At this stage, a great deal of coordination is required, between the funeral home and hospital, facility, or medical examiner. Often, the friend or helper will assume this role and also be communicating and coordinating with the family. When the family has not seen the person in a long time or has not been involved in the person’s care, these conversations—including notifying them of the death—may require finesse.

Non-family individuals in particular must understand potential limits to their authority. Locating important documents is key. These may include a pre-paid funeral or cremation contract, Designation of Agent to Control the Disposition of Remains, and a letter of instruction. If funeral arrangements were made in advance or if a designated person was appointed to handle arrangements, much of the difficult decision making and coordinating will be reduced. For more information about pre-need funeral arrangements and appointing someone to handle the remains, see https://www.wrightabshire.com/publications/benefits-of-pre-need-funeral-contracts/ and https://www.wrightabshire.com/publications/who-makes-decisions-about-a-loved-ones-remains-after-death/.

The friend may need to decide on a funeral home, and when there is no pre-need contract or designated agent to control disposition of remains, the family must be consulted if cremation is desired. The funeral home will be helpful in communicating who does what. Generally, the funeral home (1) receives the remains, (2) obtains the necessary authority for and carries out instructions regarding the disposition of remains (embalmment, burial, cremation, etc.), and (3) orders death certificates from the state. For the death certificate, the funeral home will need details such as birthplace, marital status, and parents’ names. A non-family member providing this information will likely need to research—by locating documents, reaching out to family members, and perhaps even conducting genealogical research.

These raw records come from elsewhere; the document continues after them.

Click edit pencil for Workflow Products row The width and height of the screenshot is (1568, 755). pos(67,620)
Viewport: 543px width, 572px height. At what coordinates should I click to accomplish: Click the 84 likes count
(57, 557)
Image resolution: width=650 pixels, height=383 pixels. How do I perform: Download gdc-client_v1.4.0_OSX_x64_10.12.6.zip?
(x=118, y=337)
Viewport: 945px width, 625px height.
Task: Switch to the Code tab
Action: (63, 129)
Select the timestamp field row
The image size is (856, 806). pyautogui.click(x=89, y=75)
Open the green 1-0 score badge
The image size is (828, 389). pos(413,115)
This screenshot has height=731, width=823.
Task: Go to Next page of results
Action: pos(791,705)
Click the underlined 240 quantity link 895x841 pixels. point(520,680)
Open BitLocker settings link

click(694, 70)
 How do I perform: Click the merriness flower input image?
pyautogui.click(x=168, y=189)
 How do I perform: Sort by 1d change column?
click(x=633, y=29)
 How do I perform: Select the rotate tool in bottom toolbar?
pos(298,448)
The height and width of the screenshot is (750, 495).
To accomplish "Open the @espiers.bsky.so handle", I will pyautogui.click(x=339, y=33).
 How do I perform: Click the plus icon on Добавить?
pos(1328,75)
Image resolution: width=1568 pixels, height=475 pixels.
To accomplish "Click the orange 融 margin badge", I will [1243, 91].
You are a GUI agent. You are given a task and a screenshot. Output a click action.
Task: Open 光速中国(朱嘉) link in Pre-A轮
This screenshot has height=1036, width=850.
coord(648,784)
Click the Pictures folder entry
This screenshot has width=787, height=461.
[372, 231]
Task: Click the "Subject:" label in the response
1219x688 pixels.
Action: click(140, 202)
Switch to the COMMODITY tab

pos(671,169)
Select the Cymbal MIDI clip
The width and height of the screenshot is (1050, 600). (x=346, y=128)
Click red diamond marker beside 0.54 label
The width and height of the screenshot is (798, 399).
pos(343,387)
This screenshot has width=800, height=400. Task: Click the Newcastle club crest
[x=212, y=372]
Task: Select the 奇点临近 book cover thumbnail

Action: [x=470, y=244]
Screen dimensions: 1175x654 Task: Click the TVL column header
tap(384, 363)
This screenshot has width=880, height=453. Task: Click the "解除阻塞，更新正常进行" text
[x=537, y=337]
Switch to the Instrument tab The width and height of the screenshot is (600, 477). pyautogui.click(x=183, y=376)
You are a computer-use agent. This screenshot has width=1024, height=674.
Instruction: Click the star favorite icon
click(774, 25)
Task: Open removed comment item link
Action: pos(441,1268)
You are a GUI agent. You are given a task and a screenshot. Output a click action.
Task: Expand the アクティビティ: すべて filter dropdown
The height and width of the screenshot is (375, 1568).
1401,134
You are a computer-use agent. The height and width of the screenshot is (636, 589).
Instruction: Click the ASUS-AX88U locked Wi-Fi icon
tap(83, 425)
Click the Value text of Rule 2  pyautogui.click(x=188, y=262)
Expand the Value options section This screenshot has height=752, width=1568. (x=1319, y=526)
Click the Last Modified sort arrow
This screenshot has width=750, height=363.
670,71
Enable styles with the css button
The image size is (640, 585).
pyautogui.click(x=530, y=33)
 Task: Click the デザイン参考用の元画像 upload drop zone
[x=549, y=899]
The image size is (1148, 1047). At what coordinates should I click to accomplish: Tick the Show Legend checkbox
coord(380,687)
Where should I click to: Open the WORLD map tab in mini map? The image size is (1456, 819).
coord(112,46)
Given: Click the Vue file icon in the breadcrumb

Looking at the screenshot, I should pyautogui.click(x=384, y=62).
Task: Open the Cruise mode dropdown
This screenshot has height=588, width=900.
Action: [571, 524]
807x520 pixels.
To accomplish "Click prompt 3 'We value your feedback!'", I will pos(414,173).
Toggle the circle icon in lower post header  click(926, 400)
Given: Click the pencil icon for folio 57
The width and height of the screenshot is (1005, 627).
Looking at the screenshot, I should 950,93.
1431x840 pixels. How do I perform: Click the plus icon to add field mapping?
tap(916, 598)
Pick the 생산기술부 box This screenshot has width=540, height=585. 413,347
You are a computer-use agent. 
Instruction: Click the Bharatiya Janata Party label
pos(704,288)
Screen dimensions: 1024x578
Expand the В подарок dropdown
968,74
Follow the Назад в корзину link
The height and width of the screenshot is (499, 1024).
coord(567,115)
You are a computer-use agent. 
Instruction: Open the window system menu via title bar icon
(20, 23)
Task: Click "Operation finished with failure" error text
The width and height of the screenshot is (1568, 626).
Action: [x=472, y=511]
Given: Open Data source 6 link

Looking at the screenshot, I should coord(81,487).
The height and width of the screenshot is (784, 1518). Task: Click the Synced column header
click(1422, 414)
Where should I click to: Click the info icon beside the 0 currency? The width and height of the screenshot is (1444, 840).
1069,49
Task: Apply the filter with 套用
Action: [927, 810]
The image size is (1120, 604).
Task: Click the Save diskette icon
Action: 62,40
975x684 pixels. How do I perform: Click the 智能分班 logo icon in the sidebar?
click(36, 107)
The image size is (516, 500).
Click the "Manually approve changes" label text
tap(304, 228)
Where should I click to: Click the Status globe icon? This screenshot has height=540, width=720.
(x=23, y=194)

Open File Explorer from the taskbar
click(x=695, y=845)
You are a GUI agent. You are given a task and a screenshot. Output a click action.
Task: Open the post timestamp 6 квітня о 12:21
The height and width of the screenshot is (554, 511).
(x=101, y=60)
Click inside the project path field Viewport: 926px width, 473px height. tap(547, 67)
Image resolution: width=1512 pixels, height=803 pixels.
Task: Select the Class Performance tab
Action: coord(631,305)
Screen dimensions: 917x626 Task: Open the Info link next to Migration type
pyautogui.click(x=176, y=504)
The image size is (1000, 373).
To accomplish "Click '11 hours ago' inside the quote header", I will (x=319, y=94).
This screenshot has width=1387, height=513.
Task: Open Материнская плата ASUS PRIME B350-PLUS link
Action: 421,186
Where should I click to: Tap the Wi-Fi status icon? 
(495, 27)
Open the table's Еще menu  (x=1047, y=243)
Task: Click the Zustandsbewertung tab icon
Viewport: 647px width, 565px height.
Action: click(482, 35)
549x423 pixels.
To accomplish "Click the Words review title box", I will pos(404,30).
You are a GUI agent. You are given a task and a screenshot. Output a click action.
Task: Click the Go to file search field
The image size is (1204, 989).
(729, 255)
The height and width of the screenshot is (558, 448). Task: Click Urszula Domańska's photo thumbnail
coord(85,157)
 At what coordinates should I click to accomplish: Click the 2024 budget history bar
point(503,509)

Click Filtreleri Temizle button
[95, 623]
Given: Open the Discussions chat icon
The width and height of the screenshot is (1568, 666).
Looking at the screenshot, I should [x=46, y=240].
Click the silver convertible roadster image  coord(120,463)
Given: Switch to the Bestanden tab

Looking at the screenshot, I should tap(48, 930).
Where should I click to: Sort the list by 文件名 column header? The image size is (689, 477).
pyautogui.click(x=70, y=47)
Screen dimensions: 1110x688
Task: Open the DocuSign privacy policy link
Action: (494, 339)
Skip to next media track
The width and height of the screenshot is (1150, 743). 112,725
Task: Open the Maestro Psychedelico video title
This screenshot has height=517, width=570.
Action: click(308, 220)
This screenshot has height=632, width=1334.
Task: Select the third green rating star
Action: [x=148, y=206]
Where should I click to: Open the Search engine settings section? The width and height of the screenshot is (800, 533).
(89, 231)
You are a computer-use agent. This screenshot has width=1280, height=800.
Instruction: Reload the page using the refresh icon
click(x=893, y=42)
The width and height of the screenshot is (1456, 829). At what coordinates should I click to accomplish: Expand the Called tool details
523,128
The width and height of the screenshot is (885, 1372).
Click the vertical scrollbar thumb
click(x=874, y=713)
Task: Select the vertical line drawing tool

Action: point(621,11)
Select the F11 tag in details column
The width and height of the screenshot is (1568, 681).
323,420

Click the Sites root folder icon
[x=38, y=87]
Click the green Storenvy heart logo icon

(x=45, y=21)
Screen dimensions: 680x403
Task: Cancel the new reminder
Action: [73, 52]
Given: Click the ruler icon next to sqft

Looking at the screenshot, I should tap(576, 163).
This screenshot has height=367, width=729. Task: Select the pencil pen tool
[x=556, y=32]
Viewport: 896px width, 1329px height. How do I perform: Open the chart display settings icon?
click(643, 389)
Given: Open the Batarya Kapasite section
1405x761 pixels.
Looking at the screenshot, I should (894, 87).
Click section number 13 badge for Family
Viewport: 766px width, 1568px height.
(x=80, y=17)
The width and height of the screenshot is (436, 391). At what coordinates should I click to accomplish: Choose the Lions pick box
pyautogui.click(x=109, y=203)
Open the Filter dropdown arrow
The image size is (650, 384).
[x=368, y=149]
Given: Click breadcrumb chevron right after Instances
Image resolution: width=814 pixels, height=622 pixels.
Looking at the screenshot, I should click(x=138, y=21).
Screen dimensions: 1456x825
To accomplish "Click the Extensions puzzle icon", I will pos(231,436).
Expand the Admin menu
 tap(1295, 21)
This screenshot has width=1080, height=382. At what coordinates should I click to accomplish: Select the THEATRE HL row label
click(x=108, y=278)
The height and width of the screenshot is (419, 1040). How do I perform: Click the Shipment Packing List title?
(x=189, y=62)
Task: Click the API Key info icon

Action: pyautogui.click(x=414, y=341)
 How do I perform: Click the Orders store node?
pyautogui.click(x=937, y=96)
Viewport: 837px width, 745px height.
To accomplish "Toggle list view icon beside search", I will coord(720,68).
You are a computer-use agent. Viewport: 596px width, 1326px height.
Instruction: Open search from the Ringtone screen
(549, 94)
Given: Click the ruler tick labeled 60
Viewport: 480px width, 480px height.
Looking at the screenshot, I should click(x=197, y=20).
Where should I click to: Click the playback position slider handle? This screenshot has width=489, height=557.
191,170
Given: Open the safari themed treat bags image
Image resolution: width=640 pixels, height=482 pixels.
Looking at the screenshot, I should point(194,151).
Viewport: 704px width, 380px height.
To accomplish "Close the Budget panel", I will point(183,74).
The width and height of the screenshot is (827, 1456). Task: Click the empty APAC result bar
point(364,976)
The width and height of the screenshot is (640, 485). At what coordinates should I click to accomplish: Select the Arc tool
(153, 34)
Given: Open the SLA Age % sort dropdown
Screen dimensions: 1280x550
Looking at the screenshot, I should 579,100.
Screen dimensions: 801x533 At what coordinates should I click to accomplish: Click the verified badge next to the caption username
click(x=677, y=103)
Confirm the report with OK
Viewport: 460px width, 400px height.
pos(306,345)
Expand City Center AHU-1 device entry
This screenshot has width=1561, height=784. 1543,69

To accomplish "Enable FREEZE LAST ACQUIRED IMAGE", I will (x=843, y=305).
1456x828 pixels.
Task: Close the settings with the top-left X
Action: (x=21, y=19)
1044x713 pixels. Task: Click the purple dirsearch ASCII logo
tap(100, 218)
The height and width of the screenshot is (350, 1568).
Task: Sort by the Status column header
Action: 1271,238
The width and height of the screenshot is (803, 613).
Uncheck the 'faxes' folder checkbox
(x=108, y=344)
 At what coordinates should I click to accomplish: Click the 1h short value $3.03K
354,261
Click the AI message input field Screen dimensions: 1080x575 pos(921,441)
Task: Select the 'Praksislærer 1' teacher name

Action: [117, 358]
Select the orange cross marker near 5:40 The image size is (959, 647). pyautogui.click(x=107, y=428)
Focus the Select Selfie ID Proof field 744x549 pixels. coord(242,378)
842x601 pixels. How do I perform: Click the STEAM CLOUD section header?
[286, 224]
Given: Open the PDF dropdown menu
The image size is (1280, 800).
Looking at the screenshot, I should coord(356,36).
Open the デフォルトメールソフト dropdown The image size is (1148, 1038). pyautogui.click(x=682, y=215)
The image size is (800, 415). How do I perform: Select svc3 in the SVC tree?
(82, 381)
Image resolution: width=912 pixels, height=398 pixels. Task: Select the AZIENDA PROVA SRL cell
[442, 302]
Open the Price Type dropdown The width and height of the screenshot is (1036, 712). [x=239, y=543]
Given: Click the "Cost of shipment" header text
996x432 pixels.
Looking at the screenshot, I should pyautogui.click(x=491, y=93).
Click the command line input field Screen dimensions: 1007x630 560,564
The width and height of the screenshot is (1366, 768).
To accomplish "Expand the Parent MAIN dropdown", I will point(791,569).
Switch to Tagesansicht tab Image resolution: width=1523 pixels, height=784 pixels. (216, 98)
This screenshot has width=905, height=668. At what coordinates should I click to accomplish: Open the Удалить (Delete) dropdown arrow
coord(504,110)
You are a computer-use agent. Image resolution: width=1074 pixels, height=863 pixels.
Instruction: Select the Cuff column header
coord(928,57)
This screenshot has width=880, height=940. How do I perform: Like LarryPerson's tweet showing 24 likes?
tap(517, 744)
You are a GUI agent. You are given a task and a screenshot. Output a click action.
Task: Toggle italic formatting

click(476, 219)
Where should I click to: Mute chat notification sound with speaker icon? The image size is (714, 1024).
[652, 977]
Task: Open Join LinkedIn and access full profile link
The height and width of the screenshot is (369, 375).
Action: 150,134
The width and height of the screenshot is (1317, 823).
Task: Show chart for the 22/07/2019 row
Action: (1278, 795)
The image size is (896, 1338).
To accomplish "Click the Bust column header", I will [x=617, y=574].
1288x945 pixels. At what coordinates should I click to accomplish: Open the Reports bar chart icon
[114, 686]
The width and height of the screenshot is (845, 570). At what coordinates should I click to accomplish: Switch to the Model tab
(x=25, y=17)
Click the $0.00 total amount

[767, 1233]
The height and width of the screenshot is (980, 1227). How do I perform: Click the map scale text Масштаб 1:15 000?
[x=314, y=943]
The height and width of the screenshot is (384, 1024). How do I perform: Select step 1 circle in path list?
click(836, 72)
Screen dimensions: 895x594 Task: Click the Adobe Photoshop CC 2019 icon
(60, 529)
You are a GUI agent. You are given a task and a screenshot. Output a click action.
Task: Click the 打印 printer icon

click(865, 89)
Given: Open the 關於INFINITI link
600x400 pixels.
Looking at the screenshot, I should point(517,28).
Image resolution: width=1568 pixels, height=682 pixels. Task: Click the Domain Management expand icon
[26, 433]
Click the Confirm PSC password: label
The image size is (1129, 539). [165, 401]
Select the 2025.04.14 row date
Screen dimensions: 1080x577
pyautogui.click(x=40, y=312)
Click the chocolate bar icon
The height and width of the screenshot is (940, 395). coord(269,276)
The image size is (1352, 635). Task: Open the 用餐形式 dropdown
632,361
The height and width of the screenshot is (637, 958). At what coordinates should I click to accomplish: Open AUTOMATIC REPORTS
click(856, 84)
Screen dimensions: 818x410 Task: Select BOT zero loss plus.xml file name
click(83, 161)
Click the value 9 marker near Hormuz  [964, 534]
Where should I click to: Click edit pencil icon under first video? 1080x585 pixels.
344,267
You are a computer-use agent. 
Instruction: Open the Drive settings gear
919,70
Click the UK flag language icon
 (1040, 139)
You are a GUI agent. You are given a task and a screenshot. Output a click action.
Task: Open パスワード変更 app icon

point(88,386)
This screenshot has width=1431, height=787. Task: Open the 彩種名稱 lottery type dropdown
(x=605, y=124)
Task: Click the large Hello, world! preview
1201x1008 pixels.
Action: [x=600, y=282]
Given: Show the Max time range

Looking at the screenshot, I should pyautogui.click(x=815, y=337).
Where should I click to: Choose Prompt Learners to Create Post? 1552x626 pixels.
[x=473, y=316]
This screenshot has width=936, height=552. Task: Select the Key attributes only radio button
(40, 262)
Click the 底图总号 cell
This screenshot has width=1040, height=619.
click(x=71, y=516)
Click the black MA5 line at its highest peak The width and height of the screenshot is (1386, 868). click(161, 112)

Other, important immediate steps to take include securing the person’s home, arranging pet care, collecting mail, and if possible, accessing their phone and email. After the immediate concerns are handled, search for a Will and locate the executor named in the Will.

The named executor should meet with a probate attorney to determine if probate is necessary. If so, the attorney, if hired, will be responsible for preparing the necessary documents and filing them with the appropriate court. The attorney will also provide practical advice, such as what to do with the person’s property, paying bills, accessing and managing online accounts, notifying financial institutions and other entities, and communicating with beneficiaries.

Nothing contained in this publication should be considered as the rendering of legal advice to any person’s specific case but should be considered general information.